I am sure along the line so many other children missed the boat for financial reasons. This generation, under the Akufo-Addo administration is lucky to enjoy a system that opens up the opportunity for them to go beyond the JHS education. The figures given by the President gives an average of 400,000 students per year since the programme began. In 2020, the first batch of the products of the Free SHS policy would sit their exams. I do not want to be cynical here in terms of what their performance would be but whatever the case might be, about 400,000 graduates would exit as the first batch of the programme.

My question here is what will be the next stage for these children? Obviously, some of them would proceed to the available universities in the country while just a few from wealthy families may proceed to other tertiary educational institutions outside the country. I understand that the total available space in the nation’s tertiary institutions or post SHS educational institutions, namely, the universities, Polytechnics (which are now universities as well), Nursing Training institutions, Colleges of Education (Teacher Training colleges) and other allied training institutions put together can only engage 130, 000 graduates from the various SHSs.

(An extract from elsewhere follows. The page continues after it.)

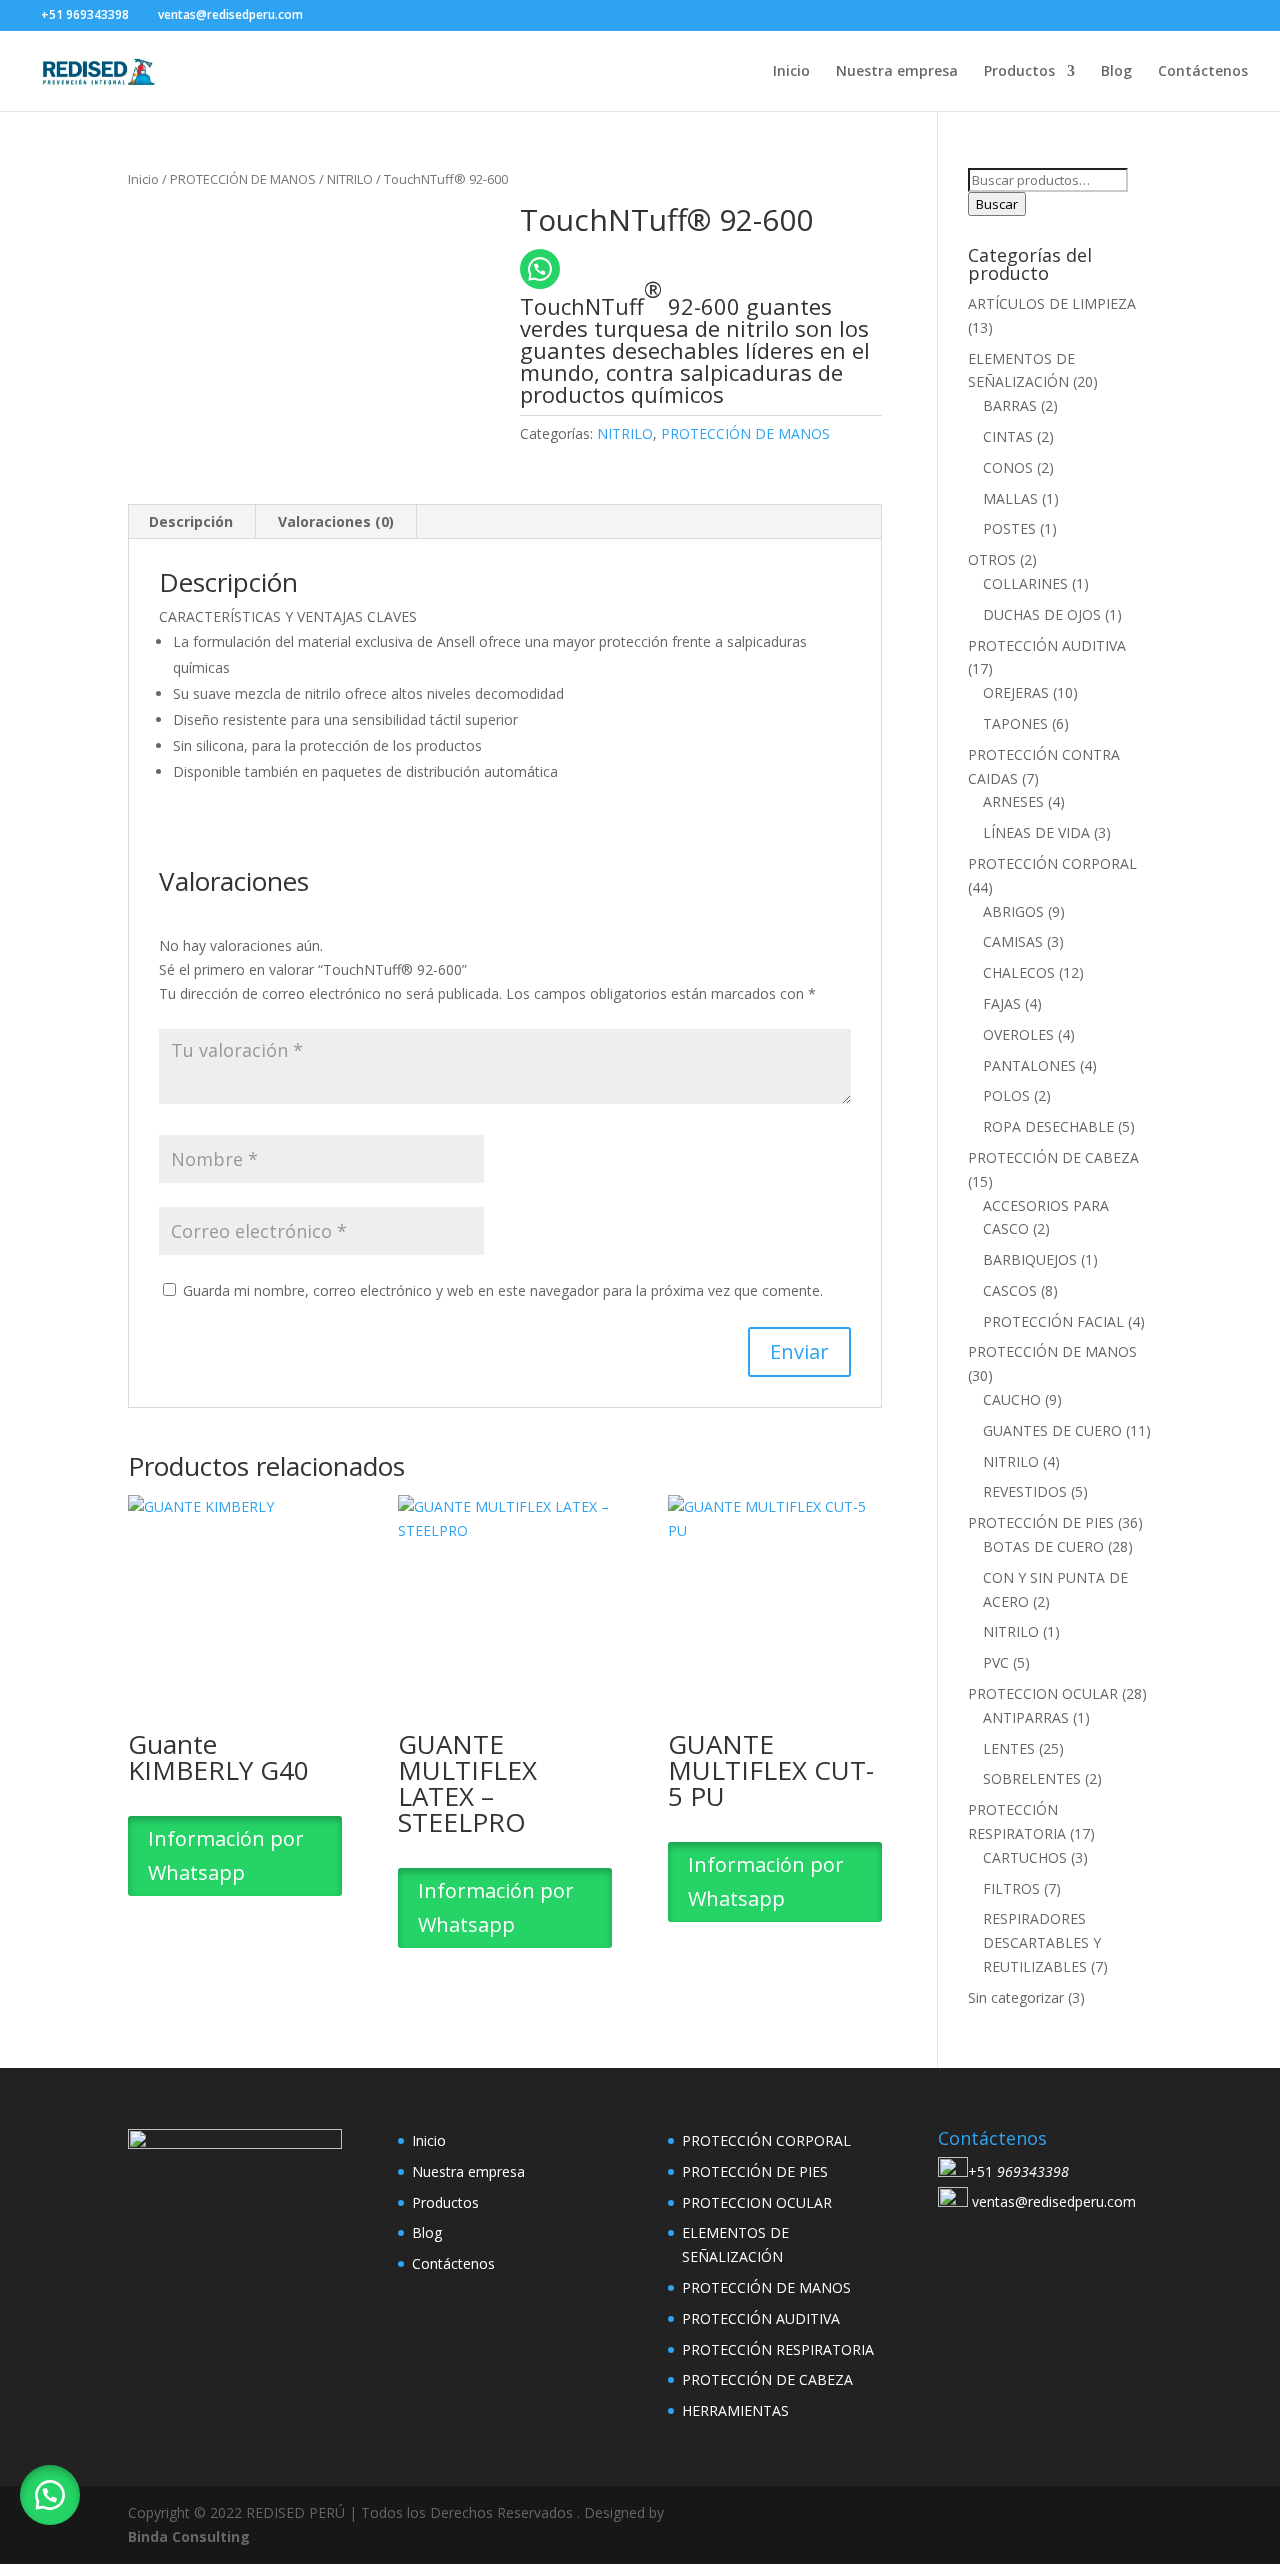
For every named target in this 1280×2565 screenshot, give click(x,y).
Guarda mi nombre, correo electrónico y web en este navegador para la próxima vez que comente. (503, 1290)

Now if the vacancies are filled by the exceptional students, what happens to the average and below average graduates of the SHS whose numbers may amount to about 200,000? Where do we place them? What do we do with them? How have we prepared them to continue to the few Technical Schools available even if those schools are equipped enough to offer them the artisanal skills that will make them self -reliant in the job market?

In this era of very limited job opportunities for even those who have left various educational institutions, where would those who would not be able to move on to the next academic ladder go? Sadly, in this country, once a child enters the secondary school, the perception is that he or she cannot move backwards to learn the everyday skills which our society has reserved for the illiterates, semi-literates or school dropouts.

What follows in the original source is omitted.